Instruction Scope: concernThe SKILL.md instructs the agent to create task directories under the user's home, write task.json/spec files, run claude/omx CLIs with inputs derived from the repo/context, run project test commands (pytest/npm test/etc.), and apply git diffs or directly modify files when the orchestrator 'takes over'. It also repeatedly instructs use of flags that bypass permission/sandboxing (e.g. --dangerously-bypass-approvals-and-sandbox, --dangerously-skip-permissions) and to skip git-repo checks. These are explicit instructions that expand the agent's authority and can cause it to modify arbitrary repository files and send derived context to remote LLM services — both expected for an autopilot but high-risk in practice. Additionally, the skill uses '~' in some path examples although elsewhere forbids '~' shorthand, indicating minor internal inconsistency.
Install Mechanism: okInstruction-only skill with no install spec or code files. This reduces disk/write risks from installation. Required external CLIs (claude, omx, python3) are expected for runtime but not installed by the skill.
Credentials: concernThe runtime text explicitly says 'claude -p requires ANTHROPIC_API_KEY', yet the skill metadata lists no required environment variables or primary credential. This omission is material: the orchestrator will not function without an API key for remote LLM calls, and the skill offers no declaration or guidance for key scoping.
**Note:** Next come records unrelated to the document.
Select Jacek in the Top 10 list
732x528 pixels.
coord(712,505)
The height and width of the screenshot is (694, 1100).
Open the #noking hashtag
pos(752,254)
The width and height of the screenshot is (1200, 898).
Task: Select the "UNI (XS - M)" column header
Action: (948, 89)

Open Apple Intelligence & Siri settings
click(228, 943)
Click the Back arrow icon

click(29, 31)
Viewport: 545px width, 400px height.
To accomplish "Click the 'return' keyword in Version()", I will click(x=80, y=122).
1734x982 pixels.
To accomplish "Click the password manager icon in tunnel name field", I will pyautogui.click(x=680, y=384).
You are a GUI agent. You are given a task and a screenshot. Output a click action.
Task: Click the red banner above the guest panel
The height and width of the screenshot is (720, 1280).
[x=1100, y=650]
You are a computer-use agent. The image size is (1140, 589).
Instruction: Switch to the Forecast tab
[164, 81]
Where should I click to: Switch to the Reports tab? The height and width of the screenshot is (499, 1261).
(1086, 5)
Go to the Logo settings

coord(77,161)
The skill also instructs sending plans/build specs (and possibly error summaries/test outputs) to remote models; that may expose repository content or snippets to external services. Requiring no env vars in metadata is inconsistent and hides a necessary secret.
Persistence & Privilege: noteThe skill does not request 'always: true' and is user-invocable; it will create a persistent workspace directory (~/.openclaw/workspace/tasks/...) and write task artifacts. That file I/O and ability to modify code is within the expected scope of an autopilot but combined with the instruction to bypass sandboxing/approvals it increases the potential blast radius. Autonomous invocation is allowed (platform default) — note this increases risk if combined with the other concerns.